On 4 December 2024, It was announced that the team will be called Genesis Magma Racing, alongside the name and first renders and large scale model of the Genesis GMR-001. Also it was announced that the team will have support from with IDEC Sport and Oreca Motorsport. The car will join the FIA World Endurance Championship in 2026 and IMSA WeatherTech SportsCar Championship in 2027. Testing is due to start in the summer of 2025 and it will be done by André Lotterer and Pipo Derani. During 2025, the partnership with IDEC Sport will be used to get Genesis team members up to scratch with the ACO rules via a LMP2 driven by Jamie Chadwick and Mathys Jaubert in the 2025 European Le Mans Series. Former Formula One driver Logan Sargeant was initially included in the line-up before he "stepped away" from the program prior to the seasons' commencement. Sargeant's seat was later filled by Daniel Juncadella.
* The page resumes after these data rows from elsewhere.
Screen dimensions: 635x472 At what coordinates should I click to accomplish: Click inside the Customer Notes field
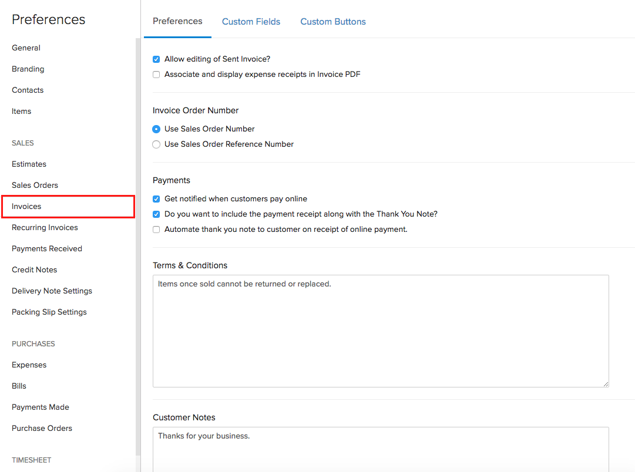pos(381,449)
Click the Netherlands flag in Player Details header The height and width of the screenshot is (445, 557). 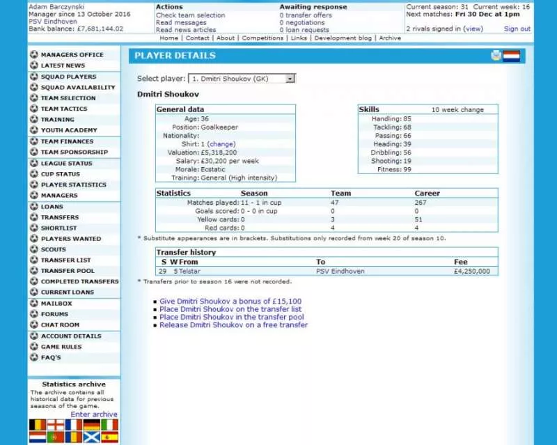tap(512, 56)
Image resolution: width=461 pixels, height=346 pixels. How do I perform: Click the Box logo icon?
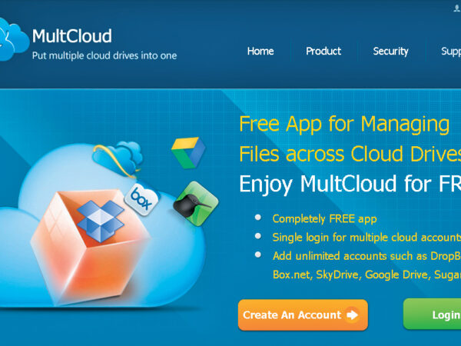[x=141, y=200]
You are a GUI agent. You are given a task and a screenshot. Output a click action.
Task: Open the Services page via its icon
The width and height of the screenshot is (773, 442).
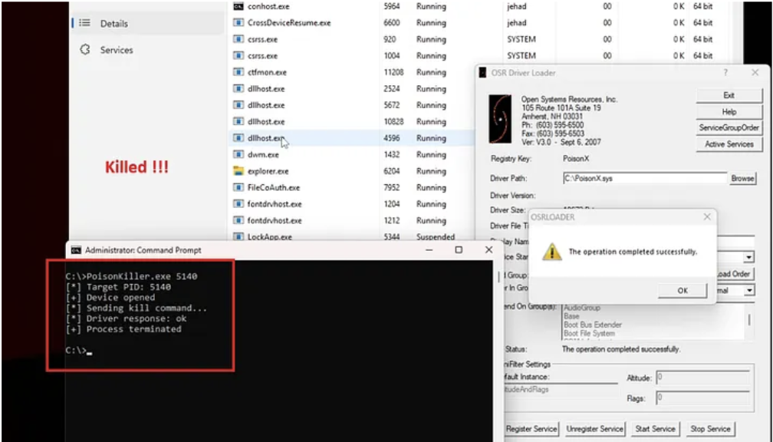[85, 50]
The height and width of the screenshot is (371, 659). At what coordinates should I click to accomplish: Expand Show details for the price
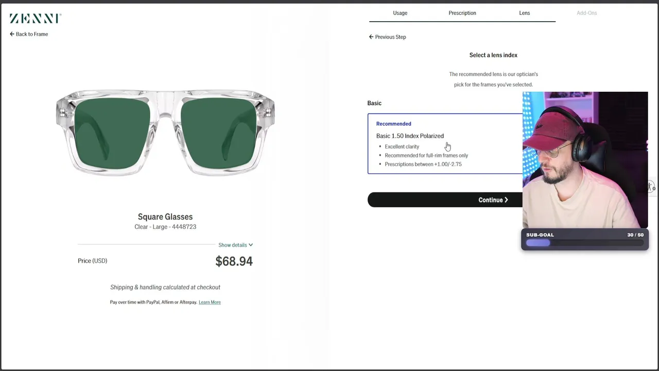(235, 245)
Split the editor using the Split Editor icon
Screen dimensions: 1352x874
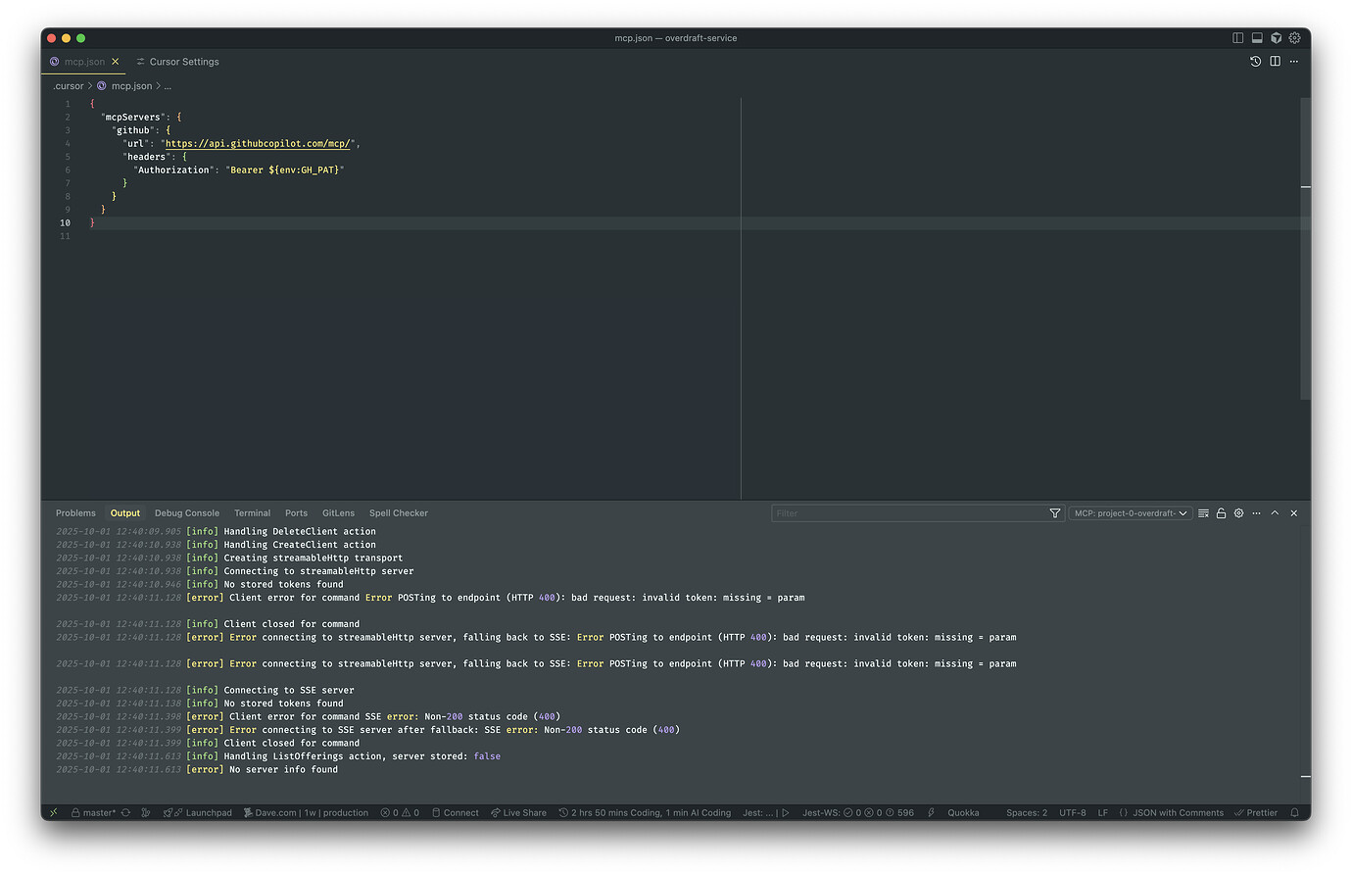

After the announcement, the team principal Cyril Abiteboul told journalists that the engine will be based on the one used in the sister brand Hyundai's WRC car.

At the 2026 24 Hours of Le Mans, Genesis Magma Racing made its Le Mans debut with two GMR-001 Hypercars. The No.19 car, driven by Paul-Loup Chatin, Mathieu Jaminet and Daniel Juncadella, completed 372 laps and finished 13th overall, while the sister No.17 car retired with a suspension failure.

== Personnel ==
Sean (Sihyeok) Lee is the Global Head of Genesis, appointed effective 8 December 2025 and promoted to Senior Vice President effective 1 January 2026. He succeeded Mike (Min Kyu) Song, who had served as Global Head of Genesis for the previous three years. Luc Donckerwolke, former design director of Volkswagen subsidiaries Bentley, Lamborghini and Audi, is chief creative officer. Claudia Marquez, former senior director of sales operations at Infiniti, is chief operating officer of Genesis North America. Markus Henne, former vice-president at Mercedes-Benz, is CEO of Genesis Motor China. SangYup Lee, former designer of the Bentley Continental GT and C-6 Chevrolet Corvette, is head of design. Filippo Perini, former Lamborghini head of design, is chief designer. Albert Biermann, former head of the BMW M performance division, oversees tuning and performance as executive vice president of performance development and high performance vehicles. Fayez Rahman, former development leader at BMW, is vice-president of architecture development. Andrea Jensen, former designer at Škoda and Volkswagen, heads colour and trim.